Business

Timah gears up for cost
cutting amid low tin prices

The world’s third-largest tin producer, PT Timah, will maintain its production level next year in response to declining prices, while focusing on reducing costs to maximize net profits.

“We don’t want higher production but lower profit. We want lower production but higher profit, which can be achieved through efficiency,” Timah president director Sukrisno said on Wednesday.

Sukrisno said that the company’s refined tin production next year would be at the same level of this year’s production estimated at up to 30,000 metric ton, 21 percent lower compared to 38,132 metric ton in 2011.

Up to the third quarter of the year, Timah produced 23,255 metric tons in refined tin, 18 percent lower compared to 28,532 metric tons in the same period last year. Meanwhile, sales volume reached 26,921 metric tons during the first nine months of the year, increasing by 7 percent compared to 25,266 metric tons in the same period last year.

Timah, along with other tin producers in the country halted last year’s tin exports in an attempt to intervene tin prices, which have been declined sharply as a consequence of the global economic slowdown affecting the world’s tin demand. However, the attempt only lasted a few months and failed to effectively lift the tin price, whose benchmark price is determined in the London Metal Exchange (LME).

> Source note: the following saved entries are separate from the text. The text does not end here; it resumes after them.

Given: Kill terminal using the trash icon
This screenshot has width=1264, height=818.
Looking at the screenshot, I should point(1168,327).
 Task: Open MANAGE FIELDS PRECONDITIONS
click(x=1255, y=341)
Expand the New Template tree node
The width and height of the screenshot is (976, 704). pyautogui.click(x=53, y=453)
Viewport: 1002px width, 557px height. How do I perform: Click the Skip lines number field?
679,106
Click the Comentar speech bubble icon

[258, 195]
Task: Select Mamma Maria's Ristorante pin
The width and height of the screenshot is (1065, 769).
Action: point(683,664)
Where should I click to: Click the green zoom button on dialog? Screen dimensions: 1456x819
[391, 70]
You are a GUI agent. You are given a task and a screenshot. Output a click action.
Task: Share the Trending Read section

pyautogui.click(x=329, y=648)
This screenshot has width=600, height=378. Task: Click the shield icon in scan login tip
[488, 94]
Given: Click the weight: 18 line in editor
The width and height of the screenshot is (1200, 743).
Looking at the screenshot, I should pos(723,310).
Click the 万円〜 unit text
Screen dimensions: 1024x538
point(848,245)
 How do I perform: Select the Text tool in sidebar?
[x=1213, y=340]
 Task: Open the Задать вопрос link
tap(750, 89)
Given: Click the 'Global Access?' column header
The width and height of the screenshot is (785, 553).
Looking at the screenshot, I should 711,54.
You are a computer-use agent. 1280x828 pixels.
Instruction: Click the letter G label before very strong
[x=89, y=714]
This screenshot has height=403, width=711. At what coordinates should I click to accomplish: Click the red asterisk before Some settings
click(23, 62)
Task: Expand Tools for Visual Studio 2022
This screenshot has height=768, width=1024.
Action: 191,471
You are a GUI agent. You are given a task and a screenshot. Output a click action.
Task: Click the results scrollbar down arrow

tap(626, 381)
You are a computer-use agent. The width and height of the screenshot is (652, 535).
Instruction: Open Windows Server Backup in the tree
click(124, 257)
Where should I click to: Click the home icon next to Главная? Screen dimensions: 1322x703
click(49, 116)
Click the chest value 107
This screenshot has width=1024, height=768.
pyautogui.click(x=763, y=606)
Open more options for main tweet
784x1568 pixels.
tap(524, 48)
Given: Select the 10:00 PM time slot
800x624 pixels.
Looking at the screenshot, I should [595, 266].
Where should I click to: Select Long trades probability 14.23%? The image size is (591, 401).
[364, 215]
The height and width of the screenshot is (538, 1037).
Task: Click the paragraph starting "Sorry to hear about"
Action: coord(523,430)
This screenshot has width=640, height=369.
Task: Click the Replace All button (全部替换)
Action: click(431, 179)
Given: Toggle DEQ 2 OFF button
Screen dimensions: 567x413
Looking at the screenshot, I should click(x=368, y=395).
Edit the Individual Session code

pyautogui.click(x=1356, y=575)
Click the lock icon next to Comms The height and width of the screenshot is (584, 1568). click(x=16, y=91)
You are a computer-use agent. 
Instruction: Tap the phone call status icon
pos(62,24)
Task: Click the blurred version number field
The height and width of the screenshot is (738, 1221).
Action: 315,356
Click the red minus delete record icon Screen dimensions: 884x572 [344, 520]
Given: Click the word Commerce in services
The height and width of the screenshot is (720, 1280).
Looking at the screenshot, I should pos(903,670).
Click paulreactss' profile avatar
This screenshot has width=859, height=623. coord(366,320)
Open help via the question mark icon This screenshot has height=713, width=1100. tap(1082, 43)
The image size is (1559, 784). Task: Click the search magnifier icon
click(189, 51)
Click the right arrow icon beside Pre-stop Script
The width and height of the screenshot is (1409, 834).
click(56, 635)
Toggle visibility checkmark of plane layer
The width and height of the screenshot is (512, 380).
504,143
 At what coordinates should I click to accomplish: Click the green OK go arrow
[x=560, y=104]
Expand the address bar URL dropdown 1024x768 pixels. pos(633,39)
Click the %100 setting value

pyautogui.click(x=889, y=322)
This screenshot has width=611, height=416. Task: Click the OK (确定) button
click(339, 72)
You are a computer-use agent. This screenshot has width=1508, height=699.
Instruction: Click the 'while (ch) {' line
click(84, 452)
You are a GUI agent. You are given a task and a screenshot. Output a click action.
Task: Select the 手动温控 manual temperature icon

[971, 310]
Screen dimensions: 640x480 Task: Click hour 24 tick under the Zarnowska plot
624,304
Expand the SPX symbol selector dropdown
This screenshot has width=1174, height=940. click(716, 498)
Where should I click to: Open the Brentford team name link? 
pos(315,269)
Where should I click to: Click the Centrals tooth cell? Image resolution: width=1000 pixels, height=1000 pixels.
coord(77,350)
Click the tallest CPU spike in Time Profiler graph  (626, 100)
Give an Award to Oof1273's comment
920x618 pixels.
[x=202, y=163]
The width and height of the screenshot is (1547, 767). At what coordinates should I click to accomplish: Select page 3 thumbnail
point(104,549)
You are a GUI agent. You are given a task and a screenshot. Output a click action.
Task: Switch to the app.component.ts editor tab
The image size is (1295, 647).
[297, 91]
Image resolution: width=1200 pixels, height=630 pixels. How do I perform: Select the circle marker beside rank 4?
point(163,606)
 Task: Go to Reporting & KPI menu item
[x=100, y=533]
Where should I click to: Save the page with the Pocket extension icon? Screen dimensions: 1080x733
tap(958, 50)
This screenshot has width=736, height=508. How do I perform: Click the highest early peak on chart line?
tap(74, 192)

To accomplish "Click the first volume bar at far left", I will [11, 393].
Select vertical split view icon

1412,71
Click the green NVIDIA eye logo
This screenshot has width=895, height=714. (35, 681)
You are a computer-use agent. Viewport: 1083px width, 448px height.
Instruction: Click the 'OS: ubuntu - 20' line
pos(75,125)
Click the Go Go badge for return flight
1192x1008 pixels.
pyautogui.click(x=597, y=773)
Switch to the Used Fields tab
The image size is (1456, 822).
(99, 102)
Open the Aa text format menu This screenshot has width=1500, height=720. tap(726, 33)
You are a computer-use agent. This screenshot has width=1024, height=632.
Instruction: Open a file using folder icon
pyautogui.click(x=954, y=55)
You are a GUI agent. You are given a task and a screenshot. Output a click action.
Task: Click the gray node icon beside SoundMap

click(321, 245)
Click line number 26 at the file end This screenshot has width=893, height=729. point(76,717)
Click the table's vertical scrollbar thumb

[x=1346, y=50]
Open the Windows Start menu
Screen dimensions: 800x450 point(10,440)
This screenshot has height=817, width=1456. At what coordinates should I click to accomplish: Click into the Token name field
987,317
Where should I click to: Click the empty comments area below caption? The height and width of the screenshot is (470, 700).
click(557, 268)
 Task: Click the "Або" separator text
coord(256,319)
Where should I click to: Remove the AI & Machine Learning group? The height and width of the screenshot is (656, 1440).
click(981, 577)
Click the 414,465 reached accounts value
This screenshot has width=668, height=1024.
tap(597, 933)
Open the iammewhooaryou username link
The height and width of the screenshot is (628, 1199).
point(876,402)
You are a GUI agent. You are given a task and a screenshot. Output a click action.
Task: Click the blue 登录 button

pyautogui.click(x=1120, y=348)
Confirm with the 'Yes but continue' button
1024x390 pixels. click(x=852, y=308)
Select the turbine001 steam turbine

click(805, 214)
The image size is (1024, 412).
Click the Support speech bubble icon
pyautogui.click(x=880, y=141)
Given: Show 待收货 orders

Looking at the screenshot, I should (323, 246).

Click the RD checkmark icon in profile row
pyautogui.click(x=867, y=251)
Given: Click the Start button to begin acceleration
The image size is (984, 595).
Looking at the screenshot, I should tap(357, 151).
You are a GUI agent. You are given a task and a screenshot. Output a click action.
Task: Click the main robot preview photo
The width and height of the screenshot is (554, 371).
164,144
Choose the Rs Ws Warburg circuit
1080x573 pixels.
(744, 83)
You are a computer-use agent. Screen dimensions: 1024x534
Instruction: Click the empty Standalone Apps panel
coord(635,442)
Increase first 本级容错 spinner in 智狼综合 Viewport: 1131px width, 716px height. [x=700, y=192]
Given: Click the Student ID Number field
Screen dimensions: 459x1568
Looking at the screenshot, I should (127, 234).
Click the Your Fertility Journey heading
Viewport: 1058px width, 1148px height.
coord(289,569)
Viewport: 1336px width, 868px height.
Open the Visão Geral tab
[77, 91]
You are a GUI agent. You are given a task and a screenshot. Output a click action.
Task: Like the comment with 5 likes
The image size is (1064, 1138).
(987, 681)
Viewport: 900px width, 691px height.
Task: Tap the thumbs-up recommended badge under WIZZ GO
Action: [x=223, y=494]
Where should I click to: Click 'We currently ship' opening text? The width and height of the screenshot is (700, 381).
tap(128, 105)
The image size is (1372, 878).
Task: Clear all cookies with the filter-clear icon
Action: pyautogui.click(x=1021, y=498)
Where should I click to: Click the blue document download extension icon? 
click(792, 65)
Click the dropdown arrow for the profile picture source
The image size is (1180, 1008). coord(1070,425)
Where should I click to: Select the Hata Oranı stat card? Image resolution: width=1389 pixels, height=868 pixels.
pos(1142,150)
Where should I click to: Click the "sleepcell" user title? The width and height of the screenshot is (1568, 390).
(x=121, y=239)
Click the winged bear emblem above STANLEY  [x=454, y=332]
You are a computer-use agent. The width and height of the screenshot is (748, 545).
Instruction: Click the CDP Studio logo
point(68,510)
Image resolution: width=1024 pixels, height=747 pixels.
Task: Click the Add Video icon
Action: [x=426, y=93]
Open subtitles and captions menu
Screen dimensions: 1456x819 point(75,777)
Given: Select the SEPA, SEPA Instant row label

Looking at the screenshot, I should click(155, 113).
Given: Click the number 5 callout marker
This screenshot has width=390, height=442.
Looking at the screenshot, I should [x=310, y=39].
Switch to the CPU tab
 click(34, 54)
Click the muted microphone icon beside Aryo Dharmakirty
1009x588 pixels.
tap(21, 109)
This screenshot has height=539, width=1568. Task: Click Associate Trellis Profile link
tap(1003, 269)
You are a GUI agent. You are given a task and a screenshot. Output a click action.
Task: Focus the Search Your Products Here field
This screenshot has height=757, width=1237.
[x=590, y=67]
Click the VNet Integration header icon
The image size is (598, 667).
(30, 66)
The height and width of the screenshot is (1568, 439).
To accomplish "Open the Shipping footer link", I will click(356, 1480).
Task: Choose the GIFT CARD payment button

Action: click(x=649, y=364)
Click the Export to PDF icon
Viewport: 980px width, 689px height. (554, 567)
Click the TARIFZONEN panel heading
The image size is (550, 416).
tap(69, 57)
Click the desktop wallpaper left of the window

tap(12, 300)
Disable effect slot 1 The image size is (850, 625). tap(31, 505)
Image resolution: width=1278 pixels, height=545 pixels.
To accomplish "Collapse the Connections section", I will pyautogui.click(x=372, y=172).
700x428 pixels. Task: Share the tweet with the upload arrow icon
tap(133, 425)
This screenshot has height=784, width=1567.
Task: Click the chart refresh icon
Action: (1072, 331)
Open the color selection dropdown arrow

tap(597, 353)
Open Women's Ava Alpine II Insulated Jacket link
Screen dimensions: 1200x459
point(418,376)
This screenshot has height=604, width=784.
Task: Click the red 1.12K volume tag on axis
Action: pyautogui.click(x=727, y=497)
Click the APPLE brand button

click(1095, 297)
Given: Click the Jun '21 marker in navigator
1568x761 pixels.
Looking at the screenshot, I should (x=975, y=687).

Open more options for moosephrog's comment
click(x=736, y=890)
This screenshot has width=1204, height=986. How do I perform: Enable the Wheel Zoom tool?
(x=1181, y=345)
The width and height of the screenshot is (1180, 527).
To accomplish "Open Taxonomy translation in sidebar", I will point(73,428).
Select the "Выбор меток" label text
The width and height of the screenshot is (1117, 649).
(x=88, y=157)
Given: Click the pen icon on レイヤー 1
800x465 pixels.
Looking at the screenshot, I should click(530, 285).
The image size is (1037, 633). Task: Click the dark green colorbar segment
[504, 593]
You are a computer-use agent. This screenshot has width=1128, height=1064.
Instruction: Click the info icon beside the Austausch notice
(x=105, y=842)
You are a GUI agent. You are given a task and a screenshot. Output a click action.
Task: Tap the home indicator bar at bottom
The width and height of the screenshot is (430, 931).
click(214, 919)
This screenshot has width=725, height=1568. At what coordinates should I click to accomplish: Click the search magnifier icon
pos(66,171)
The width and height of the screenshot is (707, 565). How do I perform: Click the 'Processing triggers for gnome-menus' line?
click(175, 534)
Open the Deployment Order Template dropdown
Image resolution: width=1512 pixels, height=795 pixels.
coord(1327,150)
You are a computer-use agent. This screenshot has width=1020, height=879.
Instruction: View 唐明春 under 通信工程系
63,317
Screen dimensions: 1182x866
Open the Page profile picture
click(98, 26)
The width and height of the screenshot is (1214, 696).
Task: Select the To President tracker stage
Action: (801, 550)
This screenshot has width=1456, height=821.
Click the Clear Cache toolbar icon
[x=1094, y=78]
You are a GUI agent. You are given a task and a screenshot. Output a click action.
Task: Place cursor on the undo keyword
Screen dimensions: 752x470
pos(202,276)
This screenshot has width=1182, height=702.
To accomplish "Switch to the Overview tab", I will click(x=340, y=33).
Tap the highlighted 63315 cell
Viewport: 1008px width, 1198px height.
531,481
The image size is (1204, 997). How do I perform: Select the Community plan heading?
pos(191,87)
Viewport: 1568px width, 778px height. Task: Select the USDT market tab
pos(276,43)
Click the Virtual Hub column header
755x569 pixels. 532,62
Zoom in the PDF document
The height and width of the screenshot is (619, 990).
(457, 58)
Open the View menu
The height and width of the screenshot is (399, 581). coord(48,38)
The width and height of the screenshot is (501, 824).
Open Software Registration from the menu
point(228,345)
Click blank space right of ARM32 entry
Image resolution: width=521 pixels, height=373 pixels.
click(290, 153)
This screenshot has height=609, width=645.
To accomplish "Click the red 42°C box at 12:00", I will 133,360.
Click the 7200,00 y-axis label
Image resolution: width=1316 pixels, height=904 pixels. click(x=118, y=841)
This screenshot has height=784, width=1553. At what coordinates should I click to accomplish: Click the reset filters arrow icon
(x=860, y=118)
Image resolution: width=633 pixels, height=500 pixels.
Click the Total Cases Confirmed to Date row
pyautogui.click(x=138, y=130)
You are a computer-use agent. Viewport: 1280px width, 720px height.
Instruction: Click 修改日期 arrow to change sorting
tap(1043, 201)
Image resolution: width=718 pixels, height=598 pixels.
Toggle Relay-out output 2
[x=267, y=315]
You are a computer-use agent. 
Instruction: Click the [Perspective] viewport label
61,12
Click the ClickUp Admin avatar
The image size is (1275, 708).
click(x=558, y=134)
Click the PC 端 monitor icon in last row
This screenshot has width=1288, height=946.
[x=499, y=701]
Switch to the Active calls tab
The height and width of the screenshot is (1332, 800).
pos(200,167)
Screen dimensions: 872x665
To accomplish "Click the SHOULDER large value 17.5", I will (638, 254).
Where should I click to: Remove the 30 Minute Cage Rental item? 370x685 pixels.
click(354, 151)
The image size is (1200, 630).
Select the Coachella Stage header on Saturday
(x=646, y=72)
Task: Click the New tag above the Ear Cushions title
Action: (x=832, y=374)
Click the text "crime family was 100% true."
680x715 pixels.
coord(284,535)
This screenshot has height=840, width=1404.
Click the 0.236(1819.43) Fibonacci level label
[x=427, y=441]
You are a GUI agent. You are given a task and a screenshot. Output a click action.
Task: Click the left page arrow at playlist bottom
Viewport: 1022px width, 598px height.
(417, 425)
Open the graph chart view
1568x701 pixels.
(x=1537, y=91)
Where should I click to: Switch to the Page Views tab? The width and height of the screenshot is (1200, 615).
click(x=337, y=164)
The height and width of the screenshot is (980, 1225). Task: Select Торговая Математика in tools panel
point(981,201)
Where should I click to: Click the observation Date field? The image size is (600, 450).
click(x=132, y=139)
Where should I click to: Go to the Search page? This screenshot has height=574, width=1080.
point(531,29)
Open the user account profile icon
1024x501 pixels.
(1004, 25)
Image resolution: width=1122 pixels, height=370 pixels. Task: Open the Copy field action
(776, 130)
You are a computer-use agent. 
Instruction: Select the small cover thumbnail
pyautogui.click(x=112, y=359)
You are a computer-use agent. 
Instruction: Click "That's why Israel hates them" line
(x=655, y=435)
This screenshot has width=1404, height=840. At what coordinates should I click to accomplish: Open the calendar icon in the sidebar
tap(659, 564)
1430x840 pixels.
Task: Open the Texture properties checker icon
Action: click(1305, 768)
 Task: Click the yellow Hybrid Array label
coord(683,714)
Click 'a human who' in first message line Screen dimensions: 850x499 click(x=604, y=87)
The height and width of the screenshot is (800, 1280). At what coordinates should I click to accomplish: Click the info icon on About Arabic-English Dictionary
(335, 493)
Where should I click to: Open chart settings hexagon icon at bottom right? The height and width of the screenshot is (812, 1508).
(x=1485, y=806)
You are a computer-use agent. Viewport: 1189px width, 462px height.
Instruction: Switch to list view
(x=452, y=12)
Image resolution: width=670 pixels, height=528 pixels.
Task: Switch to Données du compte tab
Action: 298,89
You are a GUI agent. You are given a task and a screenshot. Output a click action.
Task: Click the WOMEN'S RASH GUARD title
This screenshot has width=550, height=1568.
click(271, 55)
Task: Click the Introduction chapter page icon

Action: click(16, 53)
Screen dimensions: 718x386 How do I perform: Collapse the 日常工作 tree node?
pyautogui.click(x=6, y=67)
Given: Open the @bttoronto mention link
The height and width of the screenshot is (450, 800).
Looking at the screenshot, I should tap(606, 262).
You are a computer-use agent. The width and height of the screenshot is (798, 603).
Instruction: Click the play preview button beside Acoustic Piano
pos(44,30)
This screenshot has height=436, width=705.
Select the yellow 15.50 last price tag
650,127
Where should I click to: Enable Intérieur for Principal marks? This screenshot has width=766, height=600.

During the first nine months of the year, Timah’s refined tin average selling price stood at US$21,523 per metric ton by the end of the third quarter of the year, 24 percent lower compared to $28,440 in the same period last year.

Sukrisno said that his company would also exercise cost cutting measures.

“We want to press down costs from between $16,000 and $18,000 per metric ton in average to below $15,000 next year,” he said.

The company is expecting to fully operate its modified dredging ship from Bucket Line Dredger to Bucket Wheel Dredge (BWD), which will be able to operate up to 70 meters in sea depth with lower cost of production and power consumption but higher productivity. The BWD is one of the company’s development projects. Timah will develop two more BWDs next year after it reviews the operation of the first BWD.

Timah is also planning to develop an industrial zone in Bangka Belitung, which will not only host a tin chemical processing facility, but also other industry including coal steamed power plant project.

“We will cooperate with state-owned PT Bukit Asam for the power plant project,” Sukrisno, who previously served as Bukit Asam’s president director, said.

Moreover, Timah is also planning to acquire new coal mining sites in South Kalimantan and South Sumatra with estimated funding of around Rp 500 billion. The company will also expand to Myanmar, which also has tin reserves.